Die Linken-Politikerin verwies mit Blick auf die A49 auf einen Antrag von CDU und Grünen im hessischen Landtag vom Juli 2014. Darin heißt es: „Der Landtag ist sich der regionalen und überregionalen Bedeutung des Verkehrsprojekts A49 bewusst und hält an einem Weiterbau unter der Voraussetzung, dass die finanziellen Möglichkeiten gegeben sind, fest.“ Überdies postete sie eine Pressemitteilung aus dem Haus des hessischen Verkehrsministers Tarek Al-Wazir (Grüne) vom April 2015. Darin wird er mit den Worten zitiert: „Nur eine zügige Realisierung in sinnvollen Teilabschnitten wird die Belastung für die Bürgerinnen und Bürger minimieren und den erhofften Nutzen herbeiführen.“

Al-Wazir verweist auf Zuständigkeit des Bundes

Al-Wazir hob am Sonntag die Zuständigkeit des Bundes hervor. „Die Grünen in Hessen sind, seit es sie gibt, gegen den Weiterbau dieser Autobahn“, sagte er dem RND. „Allerdings ist das eine Bundesautobahn, die auf der Grundlage des Fernstraßenausbaugesetzes gebaut wird.
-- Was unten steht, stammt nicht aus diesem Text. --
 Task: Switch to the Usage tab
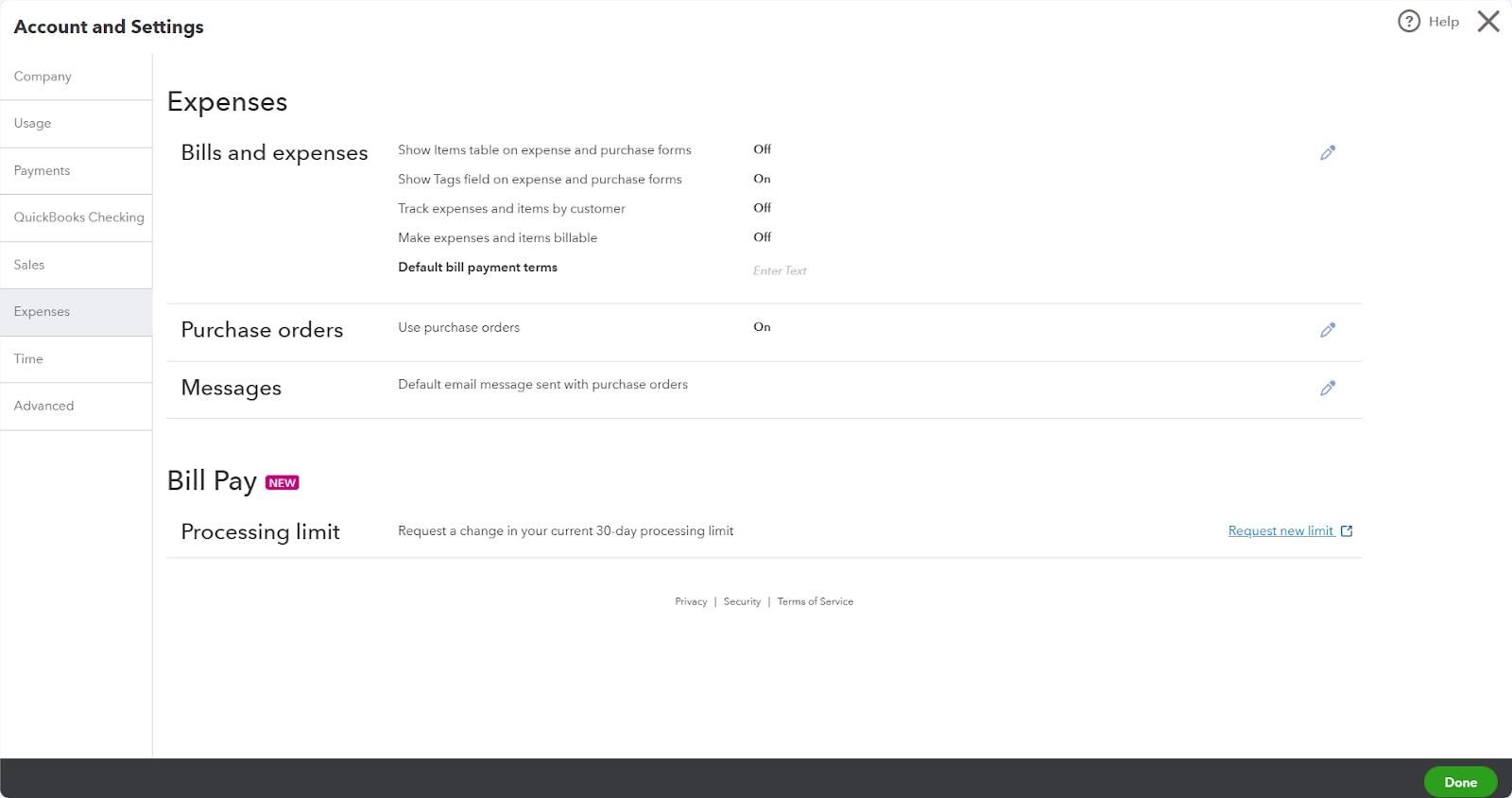pos(33,124)

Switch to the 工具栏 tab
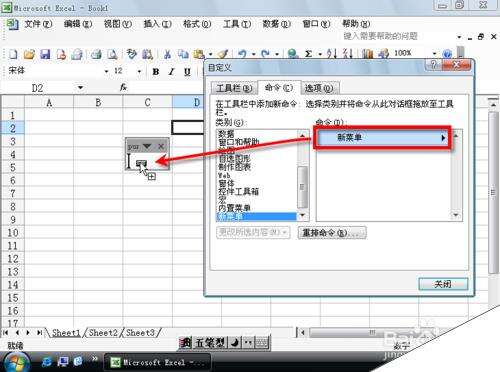[x=234, y=88]
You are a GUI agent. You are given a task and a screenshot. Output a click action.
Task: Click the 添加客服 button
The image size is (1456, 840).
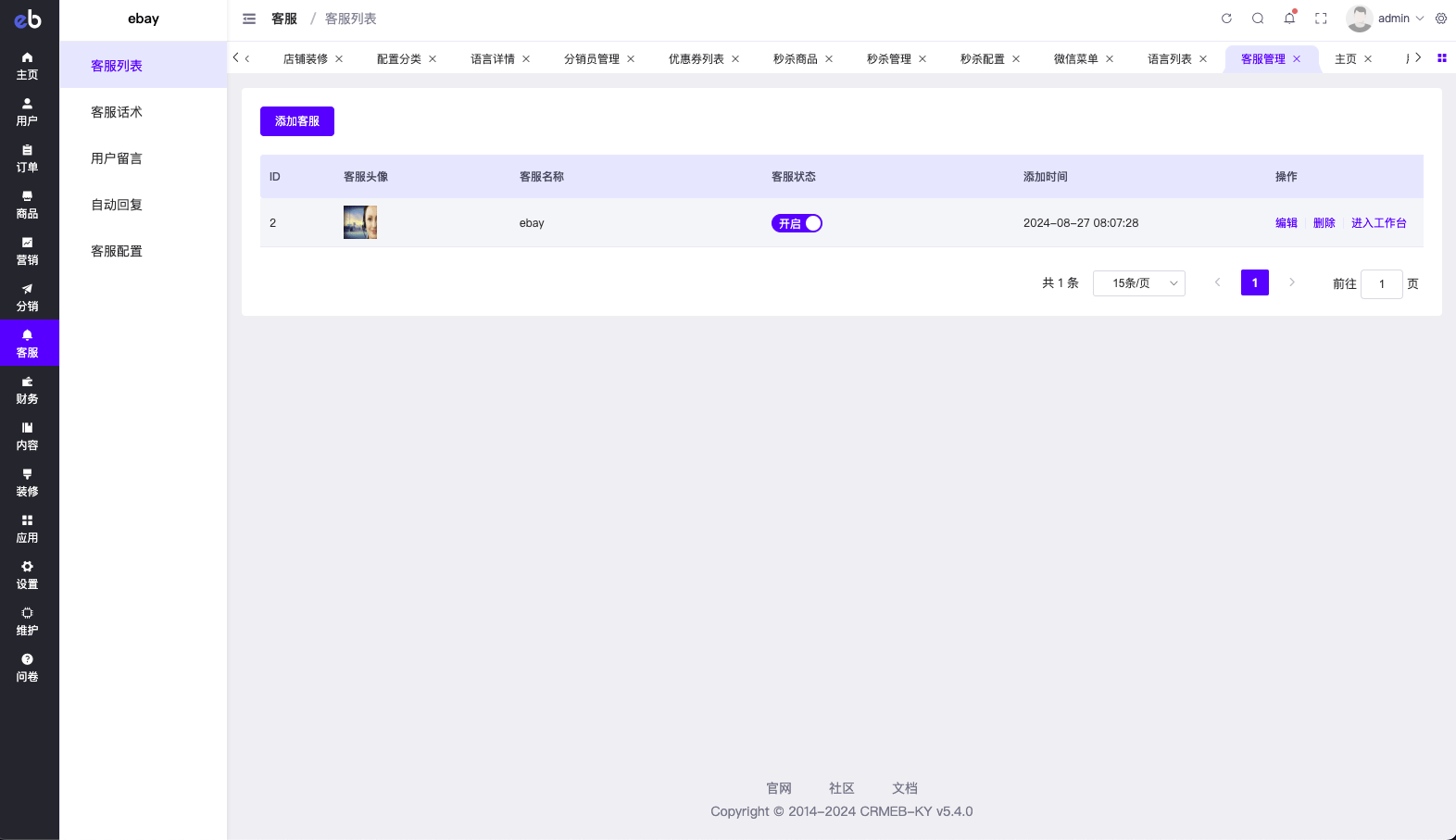coord(296,121)
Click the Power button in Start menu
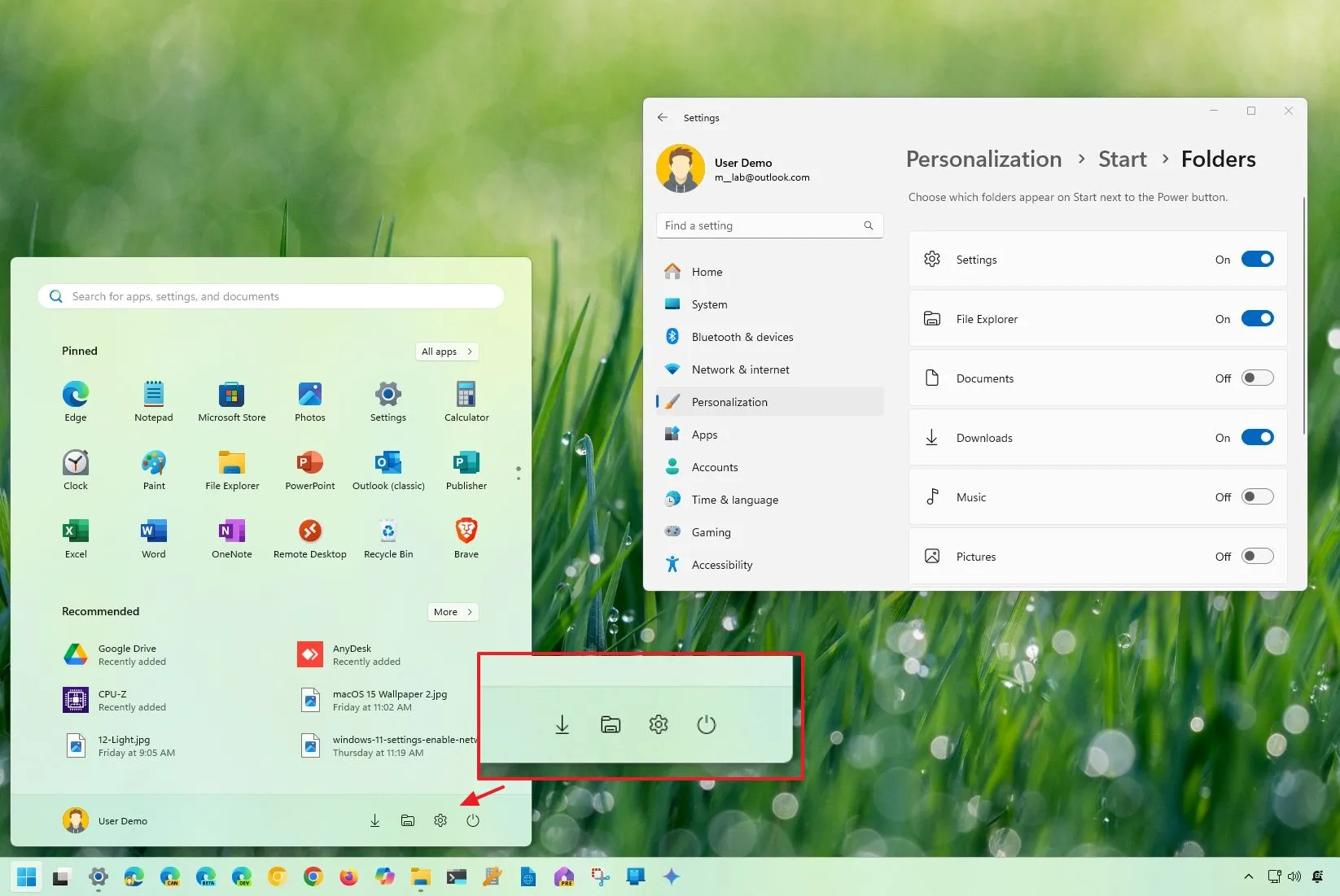 (473, 820)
Das Projekt hat also Gesetzeskraft, der Bundestag hat es mit Mehrheit beschlossen. Nur der Bund kann es stoppen.“ Eine Landesregierung könne das nicht. Sie müsse sich an die Gesetze halten.

Das Bundesfernstraßennetz umfasst 13.000 Autobahn- und 38.000 Bundesstraßenkilometer. Die Planung des Bundesverkehrsministeriums sieht bis 2030 rund 80 Neubauprojekte und mehr als 200 Ausbauprojekte allein bei Autobahnen vor.